- YOUR TASK: Reproduce the records verbatim, from their first line through the line containing "view is located at coordinates (88, 35).", including both.
* START *
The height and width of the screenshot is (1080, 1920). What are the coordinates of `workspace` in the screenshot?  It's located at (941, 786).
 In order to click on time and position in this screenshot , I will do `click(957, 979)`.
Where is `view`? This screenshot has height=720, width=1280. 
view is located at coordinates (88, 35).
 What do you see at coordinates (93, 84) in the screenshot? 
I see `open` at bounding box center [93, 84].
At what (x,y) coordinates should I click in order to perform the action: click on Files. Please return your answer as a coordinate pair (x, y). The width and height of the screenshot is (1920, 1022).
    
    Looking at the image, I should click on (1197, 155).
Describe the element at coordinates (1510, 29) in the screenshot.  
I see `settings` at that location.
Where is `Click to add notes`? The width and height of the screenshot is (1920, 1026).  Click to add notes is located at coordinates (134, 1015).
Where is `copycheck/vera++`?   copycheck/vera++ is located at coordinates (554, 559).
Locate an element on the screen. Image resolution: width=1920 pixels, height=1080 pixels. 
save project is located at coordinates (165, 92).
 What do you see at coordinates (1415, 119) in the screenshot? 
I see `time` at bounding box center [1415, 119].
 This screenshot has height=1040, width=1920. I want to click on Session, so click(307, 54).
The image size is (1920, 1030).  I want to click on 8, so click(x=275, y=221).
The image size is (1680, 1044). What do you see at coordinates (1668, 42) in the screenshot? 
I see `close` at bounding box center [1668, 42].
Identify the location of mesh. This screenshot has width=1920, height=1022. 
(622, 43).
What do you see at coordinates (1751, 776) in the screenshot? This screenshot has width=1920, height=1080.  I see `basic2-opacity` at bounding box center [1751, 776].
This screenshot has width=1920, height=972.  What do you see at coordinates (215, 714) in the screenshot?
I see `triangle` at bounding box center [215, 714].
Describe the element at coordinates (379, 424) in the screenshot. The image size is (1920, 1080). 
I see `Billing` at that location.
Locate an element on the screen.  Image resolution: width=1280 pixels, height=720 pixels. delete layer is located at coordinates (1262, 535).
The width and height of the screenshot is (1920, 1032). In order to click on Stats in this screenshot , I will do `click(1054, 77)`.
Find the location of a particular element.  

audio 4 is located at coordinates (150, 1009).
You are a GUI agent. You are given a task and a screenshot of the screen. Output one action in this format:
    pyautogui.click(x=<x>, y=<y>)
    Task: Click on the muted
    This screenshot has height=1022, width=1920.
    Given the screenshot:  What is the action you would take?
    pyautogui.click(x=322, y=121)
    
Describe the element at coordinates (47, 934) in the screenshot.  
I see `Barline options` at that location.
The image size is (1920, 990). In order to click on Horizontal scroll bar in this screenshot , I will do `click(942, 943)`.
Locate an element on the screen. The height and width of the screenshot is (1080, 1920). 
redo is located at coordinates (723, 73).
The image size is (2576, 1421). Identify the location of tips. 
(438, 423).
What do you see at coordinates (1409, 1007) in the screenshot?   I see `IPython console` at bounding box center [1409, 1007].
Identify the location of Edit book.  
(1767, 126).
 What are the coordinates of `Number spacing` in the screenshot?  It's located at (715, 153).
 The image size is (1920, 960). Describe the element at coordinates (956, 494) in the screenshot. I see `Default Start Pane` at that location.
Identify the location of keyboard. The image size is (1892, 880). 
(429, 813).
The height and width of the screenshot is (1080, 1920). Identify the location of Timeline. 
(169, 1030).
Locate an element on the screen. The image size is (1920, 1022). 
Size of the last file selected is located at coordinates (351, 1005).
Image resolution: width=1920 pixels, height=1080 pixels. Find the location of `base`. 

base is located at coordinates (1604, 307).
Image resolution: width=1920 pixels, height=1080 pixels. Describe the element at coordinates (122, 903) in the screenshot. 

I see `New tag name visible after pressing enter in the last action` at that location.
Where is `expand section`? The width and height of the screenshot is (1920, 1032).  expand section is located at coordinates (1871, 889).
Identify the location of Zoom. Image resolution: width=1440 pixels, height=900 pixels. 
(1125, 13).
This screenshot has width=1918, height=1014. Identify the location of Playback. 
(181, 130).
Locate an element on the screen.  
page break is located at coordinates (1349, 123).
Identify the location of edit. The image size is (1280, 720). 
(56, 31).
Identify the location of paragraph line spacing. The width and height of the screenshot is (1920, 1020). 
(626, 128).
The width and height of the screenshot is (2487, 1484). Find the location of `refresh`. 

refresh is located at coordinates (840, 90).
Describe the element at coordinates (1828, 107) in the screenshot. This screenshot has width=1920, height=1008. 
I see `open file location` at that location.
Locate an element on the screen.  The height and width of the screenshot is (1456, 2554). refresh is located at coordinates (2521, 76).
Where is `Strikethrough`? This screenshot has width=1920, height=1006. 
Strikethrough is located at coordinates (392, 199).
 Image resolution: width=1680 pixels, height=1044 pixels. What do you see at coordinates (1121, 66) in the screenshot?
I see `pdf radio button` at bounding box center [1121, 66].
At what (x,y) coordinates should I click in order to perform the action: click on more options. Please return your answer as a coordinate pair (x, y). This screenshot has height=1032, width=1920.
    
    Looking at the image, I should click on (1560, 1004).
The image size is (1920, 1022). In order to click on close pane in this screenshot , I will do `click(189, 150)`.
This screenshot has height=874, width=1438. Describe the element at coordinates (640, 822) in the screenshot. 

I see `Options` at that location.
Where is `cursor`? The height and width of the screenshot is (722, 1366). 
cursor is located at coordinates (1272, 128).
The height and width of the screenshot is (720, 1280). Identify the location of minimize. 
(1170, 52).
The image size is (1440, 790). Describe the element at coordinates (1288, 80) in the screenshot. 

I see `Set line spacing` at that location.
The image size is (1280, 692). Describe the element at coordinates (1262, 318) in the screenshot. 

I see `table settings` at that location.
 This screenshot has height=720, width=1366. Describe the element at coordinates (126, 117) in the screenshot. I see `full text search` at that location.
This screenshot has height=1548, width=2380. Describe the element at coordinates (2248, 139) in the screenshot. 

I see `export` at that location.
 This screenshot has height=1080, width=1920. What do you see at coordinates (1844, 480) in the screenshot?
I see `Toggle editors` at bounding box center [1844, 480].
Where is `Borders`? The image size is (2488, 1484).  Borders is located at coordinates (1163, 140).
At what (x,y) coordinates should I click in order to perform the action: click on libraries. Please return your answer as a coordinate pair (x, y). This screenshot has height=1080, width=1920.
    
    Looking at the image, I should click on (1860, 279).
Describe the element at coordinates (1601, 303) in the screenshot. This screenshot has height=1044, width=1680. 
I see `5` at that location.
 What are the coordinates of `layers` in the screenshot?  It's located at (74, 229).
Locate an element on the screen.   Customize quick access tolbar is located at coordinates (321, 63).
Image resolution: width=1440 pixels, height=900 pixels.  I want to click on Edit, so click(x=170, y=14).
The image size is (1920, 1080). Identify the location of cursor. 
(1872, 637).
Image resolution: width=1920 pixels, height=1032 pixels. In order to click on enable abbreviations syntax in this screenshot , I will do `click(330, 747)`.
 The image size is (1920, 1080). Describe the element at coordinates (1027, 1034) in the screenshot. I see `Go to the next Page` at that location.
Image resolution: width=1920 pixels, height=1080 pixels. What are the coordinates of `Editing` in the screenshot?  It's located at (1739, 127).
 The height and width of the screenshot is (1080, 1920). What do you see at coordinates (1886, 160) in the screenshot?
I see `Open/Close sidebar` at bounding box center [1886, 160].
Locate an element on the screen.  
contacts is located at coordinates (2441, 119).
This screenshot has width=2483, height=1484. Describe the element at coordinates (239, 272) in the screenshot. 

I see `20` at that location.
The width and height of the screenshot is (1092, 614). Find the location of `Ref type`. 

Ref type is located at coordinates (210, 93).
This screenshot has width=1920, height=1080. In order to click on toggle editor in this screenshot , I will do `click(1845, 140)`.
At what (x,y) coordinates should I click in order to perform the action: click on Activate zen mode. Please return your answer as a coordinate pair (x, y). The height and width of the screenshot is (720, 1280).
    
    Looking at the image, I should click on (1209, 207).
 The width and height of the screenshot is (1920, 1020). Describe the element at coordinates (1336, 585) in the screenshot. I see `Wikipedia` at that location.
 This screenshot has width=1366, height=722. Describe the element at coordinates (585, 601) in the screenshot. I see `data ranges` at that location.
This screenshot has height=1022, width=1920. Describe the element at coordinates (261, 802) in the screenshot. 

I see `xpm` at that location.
* END *
- ANSWER TO THE TASK:
The height and width of the screenshot is (1080, 1920). What are the coordinates of `workspace` in the screenshot?  It's located at (941, 786).
 In order to click on time and position in this screenshot , I will do `click(957, 979)`.
Where is `view`? This screenshot has height=720, width=1280. 
view is located at coordinates (88, 35).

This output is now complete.